== Tasks to complete ==
1: Give a two-sentence summary of the Baci di Dama piece below.
2: List everything the Baci di Dama piece below says Piemonte is known or famous for.

== Page ==

● ● ● ●

As a child I liked American cookies better than Italian ones. You know: chocolate chip, peanut butter criss-cross, brownies. Yawn. Eventually, I saw la luce and began to appreciate the incredible versatility and inventiveness of Italian cookies, from delicate, crumbly crescents to crunchy, dunkable biscotti.
Baci di Dama, aka ‘lady kisses,’ are my current Italian cookie crush. Like all Italian food, cookies are regional in character, and these baci ~ two buttery hazelnut buttons sealed with melted bittersweet chocolate ~ are a perfect expression of Piemonte.
This northern region that includes Alba, Asti, and Torino, is known the world over for its red wines, white truffles, and the round, fragrant hazelnuts known as ‘tonda gentile del Piemonte,’ which are cultivated in the soft, misty hills of the Langhe. Piemonte is also famous (as you probably know) for gianduja, that brilliant marriage of hazelnuts and chocolate, enjoyed by countless sweet tooths (sweet teeth?) in the form of Nutella.
There are differing stories about these cookies. They are said to have originated in the town of Tortona, near the Ligurian foothills, east of Torino. But there are also claims that they were invented in 1852 by a pastry chef in the House of Savoy for Vittorio Emanuele II. Some old recipes note that the cookies were originally made with ground almonds and that hazelnuts were substituted when almonds became too expensive. And other recipes claim the opposite.

● ● ● ●

Dataset items:
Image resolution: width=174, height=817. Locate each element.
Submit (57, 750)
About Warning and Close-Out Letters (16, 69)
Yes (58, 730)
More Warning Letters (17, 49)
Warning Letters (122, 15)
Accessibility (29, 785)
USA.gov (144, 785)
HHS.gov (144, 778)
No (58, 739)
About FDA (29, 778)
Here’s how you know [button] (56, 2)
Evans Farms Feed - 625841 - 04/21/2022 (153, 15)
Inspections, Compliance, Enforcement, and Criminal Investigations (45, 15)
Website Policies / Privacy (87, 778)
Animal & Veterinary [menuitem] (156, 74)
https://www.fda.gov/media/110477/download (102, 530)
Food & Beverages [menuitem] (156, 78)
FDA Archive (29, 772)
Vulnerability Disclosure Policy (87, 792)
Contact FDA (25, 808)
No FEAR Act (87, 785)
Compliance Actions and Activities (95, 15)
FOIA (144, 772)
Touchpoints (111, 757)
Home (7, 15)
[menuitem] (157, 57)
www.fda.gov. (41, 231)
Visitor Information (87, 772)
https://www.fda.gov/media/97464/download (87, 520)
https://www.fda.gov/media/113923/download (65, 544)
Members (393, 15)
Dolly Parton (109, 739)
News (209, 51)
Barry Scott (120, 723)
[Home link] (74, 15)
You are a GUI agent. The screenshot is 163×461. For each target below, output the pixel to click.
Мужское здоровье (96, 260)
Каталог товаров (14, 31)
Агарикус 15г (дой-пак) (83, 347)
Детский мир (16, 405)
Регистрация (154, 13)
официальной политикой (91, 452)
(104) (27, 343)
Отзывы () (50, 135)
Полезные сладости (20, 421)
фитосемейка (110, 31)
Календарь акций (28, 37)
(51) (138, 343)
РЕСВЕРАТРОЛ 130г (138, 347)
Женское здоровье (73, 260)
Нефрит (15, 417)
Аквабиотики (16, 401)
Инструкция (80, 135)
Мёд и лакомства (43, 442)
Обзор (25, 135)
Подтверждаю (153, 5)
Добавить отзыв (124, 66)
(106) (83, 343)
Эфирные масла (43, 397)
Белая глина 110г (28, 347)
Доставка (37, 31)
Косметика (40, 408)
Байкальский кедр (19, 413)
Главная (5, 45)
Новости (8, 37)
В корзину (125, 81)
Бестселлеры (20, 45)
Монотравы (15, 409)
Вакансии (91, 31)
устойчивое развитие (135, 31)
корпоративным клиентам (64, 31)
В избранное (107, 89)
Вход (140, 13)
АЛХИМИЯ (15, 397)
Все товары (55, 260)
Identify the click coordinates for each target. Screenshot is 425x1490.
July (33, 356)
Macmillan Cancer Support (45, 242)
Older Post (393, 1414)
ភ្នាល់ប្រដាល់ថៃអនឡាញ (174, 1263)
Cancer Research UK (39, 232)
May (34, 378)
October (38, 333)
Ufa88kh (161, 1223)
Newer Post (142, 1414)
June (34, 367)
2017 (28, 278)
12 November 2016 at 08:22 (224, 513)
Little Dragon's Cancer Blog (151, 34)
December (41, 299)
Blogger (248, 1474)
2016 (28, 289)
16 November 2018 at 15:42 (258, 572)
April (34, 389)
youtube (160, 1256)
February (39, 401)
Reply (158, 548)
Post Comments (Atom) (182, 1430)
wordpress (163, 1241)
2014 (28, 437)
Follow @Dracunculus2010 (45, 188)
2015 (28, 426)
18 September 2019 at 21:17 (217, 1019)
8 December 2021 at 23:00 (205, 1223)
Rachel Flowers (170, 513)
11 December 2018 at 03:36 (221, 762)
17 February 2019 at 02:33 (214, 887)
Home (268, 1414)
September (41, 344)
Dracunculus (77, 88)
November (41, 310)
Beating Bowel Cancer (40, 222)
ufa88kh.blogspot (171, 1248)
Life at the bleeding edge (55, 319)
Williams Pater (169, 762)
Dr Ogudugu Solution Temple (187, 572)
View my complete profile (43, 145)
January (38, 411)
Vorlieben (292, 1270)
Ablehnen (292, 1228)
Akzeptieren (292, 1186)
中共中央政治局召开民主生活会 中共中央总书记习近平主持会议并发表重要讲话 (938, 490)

● ● ● ●

== Results of the tasks ==
1: Baci di Dama, or "lady kisses," are Italian cookies made of two buttery hazelnut buttons sealed with melted bittersweet chocolate, and they are a perfect expression of Piemonte, a northern region known for red wines, white truffles, hazelnuts and gianduja. Stories of their origin differ: they are said to come from the town of Tortona, though some claim a pastry chef in the House of Savoy invented them in 1852 for Vittorio Emanuele II.

2:
- Red wines
- White truffles
- The round, fragrant hazelnuts known as "tonda gentile del Piemonte"
- Gianduja